Modernisation de l’agriculture : Repenser le modèle algérien

La Conférence nationale sur la modernisation de l’agriculture, tenue lundi à Alger, a mis en lumière la nécessité urgente de repenser le modèle agricole algérien à la lumière des expériences réussies dans les pays développés.

Les participants ont notamment insisté sur le développement des coopératives agricoles et la lutte contre le morcellement des terres, deux leviers essentiels pour stimuler l’investissement productif et répondre aux besoins nationaux en denrées alimentaires.
Lors des ateliers consacrés à la régulation du statut foncier et à la promotion de l’investissement rural, les experts ont souligné que les coopératives agricoles constituent le socle de la réussite de nombreux modèles agricoles modernes — à l’image de la France, du Canada ou encore des Pays-Bas — où elles permettent de mutualiser les ressources, de faciliter l’accès au crédit et de renforcer la commercialisation collective des produits.
En Algérie, cette structuration reste encore insuffisante, en raison notamment du morcellement excessif des terres et de la faiblesse des incitations économiques. Les participants ont proposé la mise en place de mécanismes de remembrement et de récupération des terres domaniales inexploitées, assortis de mesures de soutien au crédit et à la logistique.
Le directeur général de l’Office algérien interprofessionnel des céréales (OAIC) a, pour sa part, plaidé pour une meilleure valorisation de la recherche et de la production locale de semences, tout en prônant la création d’un réseau d’échanges entre agriculteurs du Nord et du Sud du pays.
L’accent a également été mis sur le rôle déterminant des ingénieurs agronomes dans l’accompagnement technique des exploitations, à l’image des dispositifs mis en œuvre dans les pays européens, où la présence d’un conseiller agricole par zone de culture est la norme.

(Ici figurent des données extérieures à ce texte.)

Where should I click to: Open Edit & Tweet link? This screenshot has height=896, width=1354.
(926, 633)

Les ateliers dédiés à l’organisation des filières et au financement ont rappelé que le développement industriel lié à l’agriculture — notamment les unités de transformation — exige une coordination étroite entre producteurs et transformateurs, sur le modèle des chaînes agroalimentaires intégrées observées en Allemagne ou au Danemark.

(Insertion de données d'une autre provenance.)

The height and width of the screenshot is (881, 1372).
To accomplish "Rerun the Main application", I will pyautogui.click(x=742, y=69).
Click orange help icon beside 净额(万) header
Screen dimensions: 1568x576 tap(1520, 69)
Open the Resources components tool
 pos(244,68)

Les intervenants ont par ailleurs recommandé une révision profonde des mécanismes de financement agricole, en élargissant la participation des banques privées et en favorisant les instruments de microcrédit et d’assurance, essentiels pour sécuriser les exploitations et renforcer la confiance des investisseurs.
Enfin, face au stress hydrique, les experts ont insisté sur la nécessité d’investir dans la recherche appliquée et l’agriculture de précision, en s’inspirant des technologies de gestion intelligente de l’eau utilisées dans les pays méditerranéens avancés, tel que l’Espagne.